**Raw data:**

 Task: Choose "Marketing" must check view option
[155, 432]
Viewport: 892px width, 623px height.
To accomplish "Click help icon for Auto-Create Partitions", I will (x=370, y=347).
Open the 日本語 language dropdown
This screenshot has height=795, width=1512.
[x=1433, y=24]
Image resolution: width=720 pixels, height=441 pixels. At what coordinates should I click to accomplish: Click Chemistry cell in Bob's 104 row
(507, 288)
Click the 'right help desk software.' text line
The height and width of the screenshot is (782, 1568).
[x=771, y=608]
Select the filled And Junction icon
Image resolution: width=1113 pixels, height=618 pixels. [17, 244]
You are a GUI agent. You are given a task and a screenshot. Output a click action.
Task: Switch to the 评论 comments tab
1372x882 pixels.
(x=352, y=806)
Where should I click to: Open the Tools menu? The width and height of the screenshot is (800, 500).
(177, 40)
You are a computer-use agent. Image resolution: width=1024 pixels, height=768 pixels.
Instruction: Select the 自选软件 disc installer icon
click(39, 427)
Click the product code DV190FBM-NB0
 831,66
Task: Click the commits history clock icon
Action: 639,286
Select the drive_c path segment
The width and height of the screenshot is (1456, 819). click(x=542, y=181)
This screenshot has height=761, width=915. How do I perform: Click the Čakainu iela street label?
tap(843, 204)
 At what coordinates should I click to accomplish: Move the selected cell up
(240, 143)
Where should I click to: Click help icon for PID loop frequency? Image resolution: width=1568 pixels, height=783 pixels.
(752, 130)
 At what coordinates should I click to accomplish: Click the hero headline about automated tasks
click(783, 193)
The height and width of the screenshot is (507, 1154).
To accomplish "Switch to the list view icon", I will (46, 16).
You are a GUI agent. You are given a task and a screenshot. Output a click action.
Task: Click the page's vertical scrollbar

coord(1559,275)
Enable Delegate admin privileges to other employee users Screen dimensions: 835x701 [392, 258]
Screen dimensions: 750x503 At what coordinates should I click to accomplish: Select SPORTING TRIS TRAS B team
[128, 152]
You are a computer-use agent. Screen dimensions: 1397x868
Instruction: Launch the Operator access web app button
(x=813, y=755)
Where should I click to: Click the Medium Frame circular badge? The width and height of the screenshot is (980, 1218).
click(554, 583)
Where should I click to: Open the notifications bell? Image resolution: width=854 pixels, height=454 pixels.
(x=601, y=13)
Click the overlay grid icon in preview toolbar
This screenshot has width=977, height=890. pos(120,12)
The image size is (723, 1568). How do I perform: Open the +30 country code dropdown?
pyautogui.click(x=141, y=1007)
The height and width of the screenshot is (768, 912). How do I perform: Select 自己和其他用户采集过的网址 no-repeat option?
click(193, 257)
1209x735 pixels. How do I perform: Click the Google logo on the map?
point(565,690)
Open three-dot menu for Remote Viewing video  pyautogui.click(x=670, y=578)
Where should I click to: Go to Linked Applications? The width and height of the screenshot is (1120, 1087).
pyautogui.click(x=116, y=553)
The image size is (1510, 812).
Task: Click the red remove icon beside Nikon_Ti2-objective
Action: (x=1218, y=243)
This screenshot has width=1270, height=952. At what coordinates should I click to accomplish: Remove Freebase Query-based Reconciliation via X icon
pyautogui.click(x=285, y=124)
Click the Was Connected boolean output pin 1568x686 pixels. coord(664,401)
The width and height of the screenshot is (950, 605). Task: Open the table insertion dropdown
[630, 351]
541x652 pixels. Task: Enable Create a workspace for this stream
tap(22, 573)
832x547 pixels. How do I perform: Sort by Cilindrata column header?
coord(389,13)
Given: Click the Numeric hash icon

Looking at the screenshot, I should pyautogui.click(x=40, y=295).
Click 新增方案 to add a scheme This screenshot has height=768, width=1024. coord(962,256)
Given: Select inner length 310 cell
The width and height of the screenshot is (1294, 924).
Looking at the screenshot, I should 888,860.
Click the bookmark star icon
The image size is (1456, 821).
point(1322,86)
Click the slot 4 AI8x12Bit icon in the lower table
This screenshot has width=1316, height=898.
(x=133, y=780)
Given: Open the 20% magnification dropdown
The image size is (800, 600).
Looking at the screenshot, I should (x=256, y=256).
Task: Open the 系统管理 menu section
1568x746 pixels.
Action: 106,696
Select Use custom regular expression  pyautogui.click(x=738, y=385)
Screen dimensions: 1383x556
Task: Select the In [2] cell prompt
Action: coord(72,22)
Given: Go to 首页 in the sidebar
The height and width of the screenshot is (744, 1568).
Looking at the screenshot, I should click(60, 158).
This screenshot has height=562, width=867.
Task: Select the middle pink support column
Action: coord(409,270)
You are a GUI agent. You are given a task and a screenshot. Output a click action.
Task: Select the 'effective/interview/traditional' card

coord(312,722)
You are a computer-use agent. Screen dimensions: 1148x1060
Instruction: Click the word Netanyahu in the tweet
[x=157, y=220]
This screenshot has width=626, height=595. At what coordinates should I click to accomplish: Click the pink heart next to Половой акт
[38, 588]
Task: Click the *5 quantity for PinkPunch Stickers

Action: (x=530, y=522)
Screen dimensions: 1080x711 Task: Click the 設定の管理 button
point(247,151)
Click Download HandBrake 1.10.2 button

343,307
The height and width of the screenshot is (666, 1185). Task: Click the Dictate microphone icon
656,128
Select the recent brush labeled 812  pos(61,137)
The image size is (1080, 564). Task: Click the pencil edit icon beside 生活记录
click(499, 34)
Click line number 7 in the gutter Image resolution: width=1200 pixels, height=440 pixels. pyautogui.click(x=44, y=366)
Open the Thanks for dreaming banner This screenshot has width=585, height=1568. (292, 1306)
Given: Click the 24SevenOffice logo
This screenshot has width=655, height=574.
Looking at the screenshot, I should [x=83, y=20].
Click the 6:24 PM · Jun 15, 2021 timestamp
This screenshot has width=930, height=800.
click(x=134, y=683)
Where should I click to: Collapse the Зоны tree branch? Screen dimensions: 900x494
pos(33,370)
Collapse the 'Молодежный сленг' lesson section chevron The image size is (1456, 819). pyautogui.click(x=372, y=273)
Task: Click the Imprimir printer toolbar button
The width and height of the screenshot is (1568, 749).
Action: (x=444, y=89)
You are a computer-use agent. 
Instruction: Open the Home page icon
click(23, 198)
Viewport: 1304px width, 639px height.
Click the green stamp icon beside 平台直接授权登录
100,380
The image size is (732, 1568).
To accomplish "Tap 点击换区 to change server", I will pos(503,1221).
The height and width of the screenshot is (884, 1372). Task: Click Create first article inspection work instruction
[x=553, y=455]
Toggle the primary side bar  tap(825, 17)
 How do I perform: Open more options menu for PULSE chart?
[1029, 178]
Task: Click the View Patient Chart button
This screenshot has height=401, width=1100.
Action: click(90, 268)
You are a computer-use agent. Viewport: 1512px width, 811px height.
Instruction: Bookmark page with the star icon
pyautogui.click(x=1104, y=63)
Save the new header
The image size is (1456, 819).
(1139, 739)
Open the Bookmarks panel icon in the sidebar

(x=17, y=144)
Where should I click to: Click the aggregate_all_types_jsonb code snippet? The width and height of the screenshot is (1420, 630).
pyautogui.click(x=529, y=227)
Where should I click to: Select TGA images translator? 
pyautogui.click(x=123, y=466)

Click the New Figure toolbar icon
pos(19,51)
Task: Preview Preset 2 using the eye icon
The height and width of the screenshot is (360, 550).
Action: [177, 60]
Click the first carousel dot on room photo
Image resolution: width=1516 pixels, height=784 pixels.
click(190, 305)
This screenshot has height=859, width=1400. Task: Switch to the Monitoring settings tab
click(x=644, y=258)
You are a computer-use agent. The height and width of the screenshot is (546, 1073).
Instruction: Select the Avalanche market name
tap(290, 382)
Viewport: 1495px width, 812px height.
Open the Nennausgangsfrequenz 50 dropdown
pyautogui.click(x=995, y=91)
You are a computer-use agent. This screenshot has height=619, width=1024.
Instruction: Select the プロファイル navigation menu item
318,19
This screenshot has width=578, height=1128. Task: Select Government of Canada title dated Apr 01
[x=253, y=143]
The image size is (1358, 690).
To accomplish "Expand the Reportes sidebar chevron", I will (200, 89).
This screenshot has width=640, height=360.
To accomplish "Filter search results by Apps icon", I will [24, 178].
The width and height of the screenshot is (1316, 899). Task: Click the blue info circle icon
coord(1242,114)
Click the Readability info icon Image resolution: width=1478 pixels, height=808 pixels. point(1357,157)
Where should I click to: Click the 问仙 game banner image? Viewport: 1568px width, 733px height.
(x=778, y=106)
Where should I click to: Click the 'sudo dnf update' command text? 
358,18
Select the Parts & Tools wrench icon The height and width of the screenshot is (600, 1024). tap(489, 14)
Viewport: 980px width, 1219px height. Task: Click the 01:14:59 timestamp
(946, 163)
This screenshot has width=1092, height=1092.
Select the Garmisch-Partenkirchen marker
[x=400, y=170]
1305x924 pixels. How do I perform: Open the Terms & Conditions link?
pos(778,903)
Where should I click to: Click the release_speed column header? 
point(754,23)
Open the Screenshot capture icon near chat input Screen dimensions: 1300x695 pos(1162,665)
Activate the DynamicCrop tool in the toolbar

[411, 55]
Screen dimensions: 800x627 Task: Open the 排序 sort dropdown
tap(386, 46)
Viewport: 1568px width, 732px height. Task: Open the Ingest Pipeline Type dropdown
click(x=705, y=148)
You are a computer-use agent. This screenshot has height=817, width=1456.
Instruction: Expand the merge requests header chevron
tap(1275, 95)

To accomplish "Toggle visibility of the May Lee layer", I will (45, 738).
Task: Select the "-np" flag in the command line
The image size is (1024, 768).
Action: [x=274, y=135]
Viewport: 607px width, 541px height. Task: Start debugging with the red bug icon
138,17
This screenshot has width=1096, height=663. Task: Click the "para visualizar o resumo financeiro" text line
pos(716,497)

**Brief:** Return the material verbatim from its first line up to and including the line with "[x=771, y=608]".

**Exercise answer:**
 Task: Choose "Marketing" must check view option
[155, 432]
Viewport: 892px width, 623px height.
To accomplish "Click help icon for Auto-Create Partitions", I will (x=370, y=347).
Open the 日本語 language dropdown
This screenshot has height=795, width=1512.
[x=1433, y=24]
Image resolution: width=720 pixels, height=441 pixels. At what coordinates should I click to accomplish: Click Chemistry cell in Bob's 104 row
(507, 288)
Click the 'right help desk software.' text line
The height and width of the screenshot is (782, 1568).
[x=771, y=608]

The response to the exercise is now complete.